Scientists reported on Wednesday that the brain can produce antidepressants with the right kind of signal, a finding that suggests that meditating, or going to your “happy place,” truly works.
Researchers discovered lab mice forced to swim endlessly until they surrendered and just floated, waiting to drown, could be conditioned to regain their will to live when a tone they associated with safety was played.
Dr. Eric Kandel of the Howard Hughes Medical Institute and Columbia University in New York, who led the research, said the experiment suggests that there are good ways to teach people this skill, and points to new routes for developing better antidepressants.
“The happy place works.
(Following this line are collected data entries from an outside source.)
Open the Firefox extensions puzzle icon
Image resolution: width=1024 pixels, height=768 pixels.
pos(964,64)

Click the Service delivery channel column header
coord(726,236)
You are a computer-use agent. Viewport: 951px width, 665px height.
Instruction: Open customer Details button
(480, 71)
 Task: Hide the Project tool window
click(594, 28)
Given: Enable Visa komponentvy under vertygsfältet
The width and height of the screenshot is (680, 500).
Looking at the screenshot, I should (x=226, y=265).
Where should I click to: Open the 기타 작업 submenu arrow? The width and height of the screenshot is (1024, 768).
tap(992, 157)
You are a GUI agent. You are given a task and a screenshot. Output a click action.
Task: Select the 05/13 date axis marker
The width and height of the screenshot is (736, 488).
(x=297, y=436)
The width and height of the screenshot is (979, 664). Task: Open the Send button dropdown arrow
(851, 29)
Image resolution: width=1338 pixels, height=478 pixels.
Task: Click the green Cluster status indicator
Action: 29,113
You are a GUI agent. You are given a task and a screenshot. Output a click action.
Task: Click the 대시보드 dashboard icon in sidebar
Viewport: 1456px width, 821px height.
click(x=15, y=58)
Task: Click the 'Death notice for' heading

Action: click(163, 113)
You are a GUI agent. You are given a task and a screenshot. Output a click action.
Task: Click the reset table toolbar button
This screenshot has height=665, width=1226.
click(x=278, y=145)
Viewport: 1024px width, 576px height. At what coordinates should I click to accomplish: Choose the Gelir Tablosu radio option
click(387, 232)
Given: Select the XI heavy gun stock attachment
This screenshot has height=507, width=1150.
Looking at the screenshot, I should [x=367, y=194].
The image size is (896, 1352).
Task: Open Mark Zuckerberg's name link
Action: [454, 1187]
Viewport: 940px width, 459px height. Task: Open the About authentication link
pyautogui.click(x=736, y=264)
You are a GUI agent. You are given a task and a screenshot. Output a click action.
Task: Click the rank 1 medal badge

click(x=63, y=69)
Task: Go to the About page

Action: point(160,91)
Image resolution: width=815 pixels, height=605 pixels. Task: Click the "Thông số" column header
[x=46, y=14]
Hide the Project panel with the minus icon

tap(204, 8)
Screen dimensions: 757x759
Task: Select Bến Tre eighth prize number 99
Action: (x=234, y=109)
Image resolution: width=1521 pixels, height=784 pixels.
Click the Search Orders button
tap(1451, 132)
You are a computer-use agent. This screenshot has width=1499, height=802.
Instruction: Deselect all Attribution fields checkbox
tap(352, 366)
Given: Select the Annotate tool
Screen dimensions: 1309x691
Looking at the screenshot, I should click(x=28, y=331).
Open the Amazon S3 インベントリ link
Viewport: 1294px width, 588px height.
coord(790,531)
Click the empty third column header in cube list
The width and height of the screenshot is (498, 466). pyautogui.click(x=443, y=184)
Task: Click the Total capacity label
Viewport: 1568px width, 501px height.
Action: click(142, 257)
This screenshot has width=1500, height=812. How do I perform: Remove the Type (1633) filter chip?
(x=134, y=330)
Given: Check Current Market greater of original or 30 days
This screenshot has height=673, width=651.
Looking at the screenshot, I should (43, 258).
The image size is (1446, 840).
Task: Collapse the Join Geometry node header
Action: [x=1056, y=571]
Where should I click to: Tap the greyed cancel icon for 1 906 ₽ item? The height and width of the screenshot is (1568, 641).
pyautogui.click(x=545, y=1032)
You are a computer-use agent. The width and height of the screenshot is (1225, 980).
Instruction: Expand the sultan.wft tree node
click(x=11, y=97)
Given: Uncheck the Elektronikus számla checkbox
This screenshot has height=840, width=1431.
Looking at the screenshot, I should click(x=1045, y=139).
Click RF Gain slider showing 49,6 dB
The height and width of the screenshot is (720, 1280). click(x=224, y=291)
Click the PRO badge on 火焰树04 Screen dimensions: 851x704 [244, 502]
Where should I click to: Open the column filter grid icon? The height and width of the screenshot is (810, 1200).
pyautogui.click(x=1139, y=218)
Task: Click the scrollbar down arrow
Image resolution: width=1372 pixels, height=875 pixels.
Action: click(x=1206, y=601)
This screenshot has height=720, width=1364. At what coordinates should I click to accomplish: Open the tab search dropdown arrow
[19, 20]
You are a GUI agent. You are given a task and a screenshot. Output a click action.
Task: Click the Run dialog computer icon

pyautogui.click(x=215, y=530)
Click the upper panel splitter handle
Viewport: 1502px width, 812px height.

This is like going to the country,” Kandel said.
Kandel’s team used classical conditioning to train mice. They had already conditioned some mice to fear a neutral tone by playing the sound when they shocked the animals’ paws. After a while, the tone itself creates fear.
Kandel said it scares the hell out of the animal.
The team then decided to reverse the study, playing the tone when they were not shocking the mice. “It learned that the only time it was really safe is when the tone comes on,” Kandel said.
They used a method favored by drug companies called learned helplessness to make a mouse depressed.
“You put an animal into a pool of water and it can’t get out. It gives up and it stops swimming and it just floats,” Kandel said.
“When you give the animal an antidepressant, it starts swimming again. When we played the tone, it started to swim again just as it did with the antidepressant.”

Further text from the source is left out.